Death of a Noted Woman, Mrs. Hannah Armstrong For Many Years a Friend and Associate of Abraham Lincoln, Died at her home in Winterset.

On Tuesday, August 19, there died in Winterset a woman, far advanced in years, whose name has been indissolubly connected with every account of the personal life of Abraham Lincoln. This woman was Mrs. Hannah Armstrong, the mother of our townsman, Mr. Robert Armstrong. In the days of the early settlement of the west, Mrs. Armstrong and her husband, Jack Armstrong, lived near New Salem, Menard county, Illinois, where Lincoln kept a small store and the post office, and where he began reading law. Lincoln boarded with the Armstrongs, he and Jack Armstrong having become sworn friends after Lincoln had defeated him in a wrestling match, Armstrong having been put up as the champion of the Clary’s Grove boys. Lincoln frequently rocked the cradle that contained the infant form of their son, William D. Armstrong, of whom more presently. When he went into the Black Hawk war, Mrs. Armstrong mended the clothes he wore in that campaign. When Lincoln was afterwards a noted lawyer at Springfield, he had and improved the opportunity of repaying the kindness he owed to the Armstrong family. From “The Every-Day Life of Abraham Lincoln,” edited by Francis F. Browne, we take the following incident:

THE TRIAL OF BILL ARMSTRONG.

In the summer of 1857, at a camp meeting in Mason county, on Metzgar was most brutally murdered. The affray took place about half a mile from the place of worship, near some wagons loaded with liquors and provisions. Two men, James H. Norris and William D. Armstrong, were indicted for the crime. Norris was tried in Mason county, convicted of manslaughter, and sentenced to the penitentiary for a term of eight years. The popular feeling being very high against Armstrong in Mason county, he took a change of venue to Cass county, and was there tried (at Beardstown) in the spring of 1858. Hitherto Armstrong had had the services of two able counselors, but now their efforts were supplemented by those of a most determined and zealous volunteer. The case was so clear against the accused that defense seemed almost useless. The strongest evidence was that of a man who swore that at eleven o’clock at night he saw Armstrong strike the deceased on the head; that the moon was shining brightly and was nearly full, and that its position in the sky was just about that of the sun at ten o’clock in the morning, and by it he saw Armstrong give the mortal blow. This was fatal unless the effect could be broken by contradiction or impeachment. Lincoln quietly looked up an almanac and found that at the time this witness declared the moon to have been shining with full light, there was no moon at all. Mr. Lincoln made the closing argument. “At first, says Mr. Walker, one of the counsel associated with him, “he spoke very slowly and carefully, reviewed the testimony and pointed out its contradictions, discrepancies and impossibilities. When he had thus prepared the way, he called for the almanac and showed that at the hour at which the principal witness swore he had seen by the light of the full moon the mortal blow given, there was no moon.” Said one of the prosecutors: “He took the jury by storm.”
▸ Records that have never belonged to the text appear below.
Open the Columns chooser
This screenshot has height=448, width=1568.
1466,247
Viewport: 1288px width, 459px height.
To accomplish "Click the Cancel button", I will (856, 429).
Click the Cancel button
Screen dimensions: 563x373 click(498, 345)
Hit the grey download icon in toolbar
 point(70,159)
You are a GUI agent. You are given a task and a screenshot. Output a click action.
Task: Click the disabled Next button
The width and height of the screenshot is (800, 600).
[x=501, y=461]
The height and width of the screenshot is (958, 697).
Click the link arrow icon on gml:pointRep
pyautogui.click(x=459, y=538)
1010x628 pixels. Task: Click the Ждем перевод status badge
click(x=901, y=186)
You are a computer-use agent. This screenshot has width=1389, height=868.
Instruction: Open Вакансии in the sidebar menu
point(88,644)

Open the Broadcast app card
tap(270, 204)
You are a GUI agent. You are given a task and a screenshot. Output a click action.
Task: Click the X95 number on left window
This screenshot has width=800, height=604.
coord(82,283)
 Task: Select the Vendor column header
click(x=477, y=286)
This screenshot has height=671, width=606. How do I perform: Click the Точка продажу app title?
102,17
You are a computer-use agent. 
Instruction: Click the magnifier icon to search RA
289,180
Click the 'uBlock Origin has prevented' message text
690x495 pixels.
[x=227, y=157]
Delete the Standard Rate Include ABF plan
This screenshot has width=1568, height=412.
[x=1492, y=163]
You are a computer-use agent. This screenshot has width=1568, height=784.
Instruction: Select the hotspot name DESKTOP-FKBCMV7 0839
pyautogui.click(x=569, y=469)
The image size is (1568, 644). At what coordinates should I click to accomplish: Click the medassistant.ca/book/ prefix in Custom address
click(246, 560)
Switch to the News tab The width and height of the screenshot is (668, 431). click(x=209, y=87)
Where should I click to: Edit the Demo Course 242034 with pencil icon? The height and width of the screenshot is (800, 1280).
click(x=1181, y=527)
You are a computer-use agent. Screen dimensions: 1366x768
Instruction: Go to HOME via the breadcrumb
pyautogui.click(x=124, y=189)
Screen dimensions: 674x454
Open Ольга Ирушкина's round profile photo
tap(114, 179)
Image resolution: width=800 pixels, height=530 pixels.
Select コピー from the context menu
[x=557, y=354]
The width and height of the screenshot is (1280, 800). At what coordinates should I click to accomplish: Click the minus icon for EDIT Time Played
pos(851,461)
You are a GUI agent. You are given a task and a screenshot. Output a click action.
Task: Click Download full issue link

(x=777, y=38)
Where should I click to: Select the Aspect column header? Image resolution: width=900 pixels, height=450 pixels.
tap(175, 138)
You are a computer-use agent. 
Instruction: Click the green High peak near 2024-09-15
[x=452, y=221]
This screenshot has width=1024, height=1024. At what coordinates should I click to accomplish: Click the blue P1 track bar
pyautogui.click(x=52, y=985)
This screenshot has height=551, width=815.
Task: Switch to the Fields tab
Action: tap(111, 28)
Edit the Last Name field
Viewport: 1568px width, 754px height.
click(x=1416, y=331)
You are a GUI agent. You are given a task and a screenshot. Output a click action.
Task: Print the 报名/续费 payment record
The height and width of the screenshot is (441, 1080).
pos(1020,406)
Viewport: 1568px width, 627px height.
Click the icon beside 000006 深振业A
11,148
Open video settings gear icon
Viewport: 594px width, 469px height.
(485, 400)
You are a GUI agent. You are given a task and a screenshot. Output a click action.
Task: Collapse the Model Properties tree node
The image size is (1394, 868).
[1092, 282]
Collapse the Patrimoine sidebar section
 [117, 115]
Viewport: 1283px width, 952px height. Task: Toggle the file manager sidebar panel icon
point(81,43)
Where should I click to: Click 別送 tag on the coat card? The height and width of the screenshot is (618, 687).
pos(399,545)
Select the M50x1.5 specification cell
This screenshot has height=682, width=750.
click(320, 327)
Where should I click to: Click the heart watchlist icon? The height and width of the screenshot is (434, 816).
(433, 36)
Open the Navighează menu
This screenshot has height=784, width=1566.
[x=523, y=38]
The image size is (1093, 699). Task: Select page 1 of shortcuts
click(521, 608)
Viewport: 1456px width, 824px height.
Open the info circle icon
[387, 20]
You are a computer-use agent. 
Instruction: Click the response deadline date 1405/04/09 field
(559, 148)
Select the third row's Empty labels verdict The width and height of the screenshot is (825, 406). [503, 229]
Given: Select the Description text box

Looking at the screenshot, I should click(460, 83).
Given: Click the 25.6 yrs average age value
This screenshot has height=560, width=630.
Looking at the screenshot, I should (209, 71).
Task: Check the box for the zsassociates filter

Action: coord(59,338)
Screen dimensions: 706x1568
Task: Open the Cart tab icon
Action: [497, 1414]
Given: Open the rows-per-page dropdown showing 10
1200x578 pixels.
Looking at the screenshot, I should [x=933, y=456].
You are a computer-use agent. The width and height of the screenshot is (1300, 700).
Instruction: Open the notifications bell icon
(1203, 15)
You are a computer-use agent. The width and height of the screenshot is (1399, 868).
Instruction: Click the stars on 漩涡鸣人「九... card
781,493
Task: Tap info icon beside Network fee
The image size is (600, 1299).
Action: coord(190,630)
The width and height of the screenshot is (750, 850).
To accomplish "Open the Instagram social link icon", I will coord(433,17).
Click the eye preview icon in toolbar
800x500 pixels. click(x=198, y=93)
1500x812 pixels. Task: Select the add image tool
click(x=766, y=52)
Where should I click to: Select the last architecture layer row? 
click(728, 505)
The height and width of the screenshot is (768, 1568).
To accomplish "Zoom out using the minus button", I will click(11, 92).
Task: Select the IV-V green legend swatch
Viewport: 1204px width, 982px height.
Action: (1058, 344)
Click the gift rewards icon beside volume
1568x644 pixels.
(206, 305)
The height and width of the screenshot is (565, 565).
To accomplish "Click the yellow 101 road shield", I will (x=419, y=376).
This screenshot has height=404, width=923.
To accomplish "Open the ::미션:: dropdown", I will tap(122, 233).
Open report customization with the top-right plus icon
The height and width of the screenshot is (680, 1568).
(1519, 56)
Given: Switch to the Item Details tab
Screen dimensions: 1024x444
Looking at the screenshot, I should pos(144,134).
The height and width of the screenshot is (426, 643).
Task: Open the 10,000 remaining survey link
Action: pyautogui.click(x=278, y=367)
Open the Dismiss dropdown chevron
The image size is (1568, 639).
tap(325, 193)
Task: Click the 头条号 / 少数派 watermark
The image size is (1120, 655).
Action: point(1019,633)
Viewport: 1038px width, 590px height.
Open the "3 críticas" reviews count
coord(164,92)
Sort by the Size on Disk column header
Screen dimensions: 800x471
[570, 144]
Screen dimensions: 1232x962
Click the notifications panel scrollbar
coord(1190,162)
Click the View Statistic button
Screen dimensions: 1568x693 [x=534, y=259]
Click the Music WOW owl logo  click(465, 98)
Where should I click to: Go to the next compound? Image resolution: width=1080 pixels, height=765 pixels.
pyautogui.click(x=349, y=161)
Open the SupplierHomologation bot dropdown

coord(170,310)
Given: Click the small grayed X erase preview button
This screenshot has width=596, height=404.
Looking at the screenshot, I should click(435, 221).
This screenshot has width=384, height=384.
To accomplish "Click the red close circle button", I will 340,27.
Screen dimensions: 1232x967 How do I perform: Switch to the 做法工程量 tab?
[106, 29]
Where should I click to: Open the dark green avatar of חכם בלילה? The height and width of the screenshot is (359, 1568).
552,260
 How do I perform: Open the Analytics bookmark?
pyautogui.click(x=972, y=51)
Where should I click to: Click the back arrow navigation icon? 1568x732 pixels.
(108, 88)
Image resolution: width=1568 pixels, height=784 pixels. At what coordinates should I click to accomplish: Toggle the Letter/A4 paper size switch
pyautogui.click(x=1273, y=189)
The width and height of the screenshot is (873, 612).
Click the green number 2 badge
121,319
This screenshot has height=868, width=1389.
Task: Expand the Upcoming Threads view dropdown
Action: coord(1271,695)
His mother, who sat near during Mr. Lincoln’s appeal, says: “He told the stories about our first acquaintance, and what I did for him and how I did it. Lincoln said to me, “Hannah, your son will be cleared before sun down.” He and the other lawyers addressed the jury, and closed the case. I went down to Thompson’s pasture. Stator came to me and told me that my son was cleared and a free man. I went up to the court house; the jury shook hands with me, so did the court, so did Lincoln. We were all affected, and tears streamed from Lincoln’s eyes. He then remarked to me: “Hannah, what did I tell you? I pray to God that William may be a good boy hereafter; that this lesson may prove in the end a good lesson to him and to all.” After the trial was over Lincoln came down to where I was in Beardstown. I asked him what he charged me; told him I was poor. He said, “Why, Hannah, I shan’t charge you a cent—never. Anything I can do for you I will do willingly and without charges.”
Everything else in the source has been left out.